Put the part of the listing below that opens with the line containing "This screenshot has width=1483, height=812." and closes with the line containing "point(1329,53)", both included, into a Markdown table with the columns Row and Line, numbering each line and skipping blank ones. Leave the pictures out.

Extracted data:
====

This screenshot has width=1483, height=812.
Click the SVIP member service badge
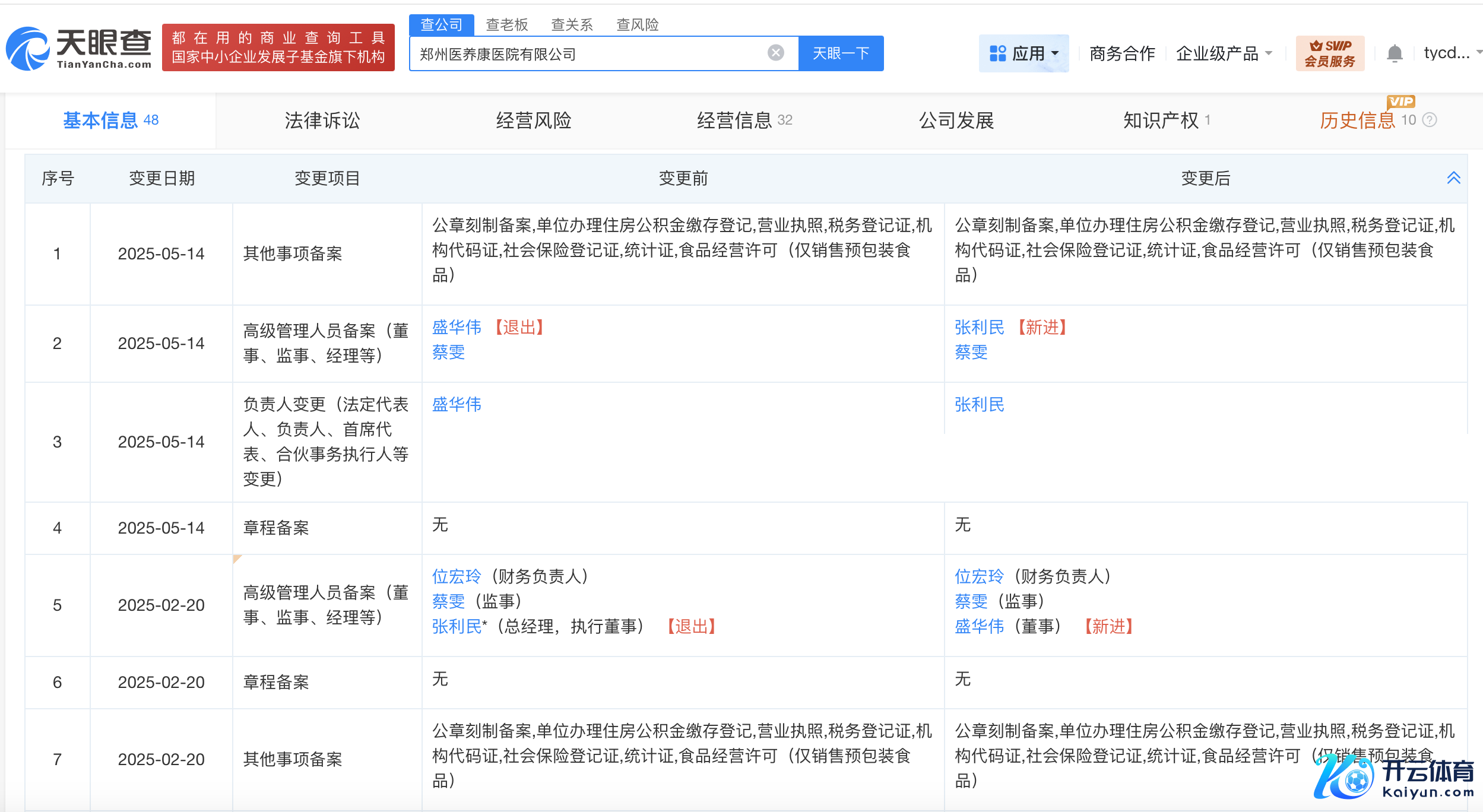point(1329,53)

====

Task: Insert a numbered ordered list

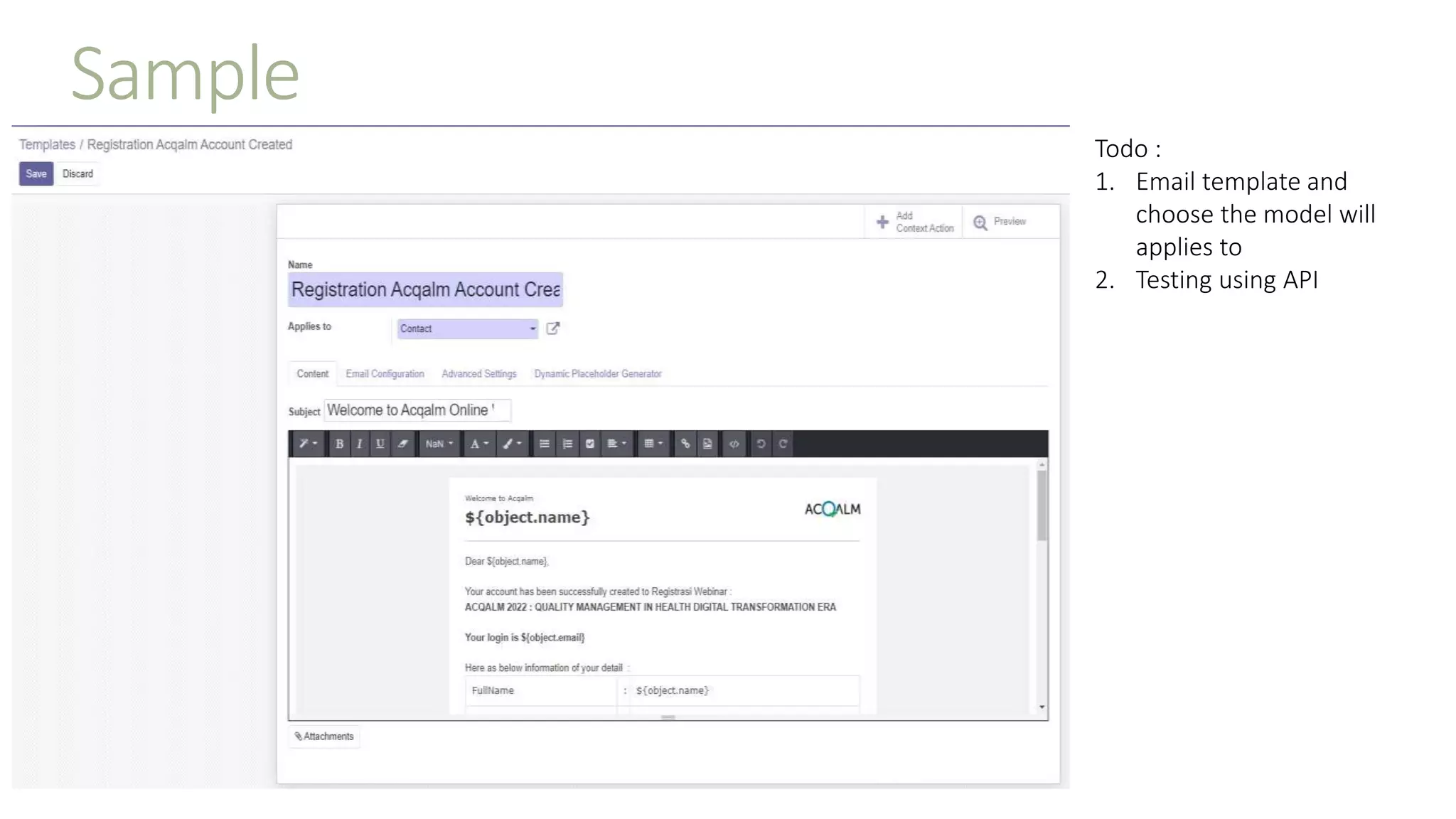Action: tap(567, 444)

====

Exercise result:
| Row | Line |
|---|---|
| 1 | This screenshot has width=1483, height=812. |
| 2 | Click the SVIP member service badge |
| 3 | point(1329,53) |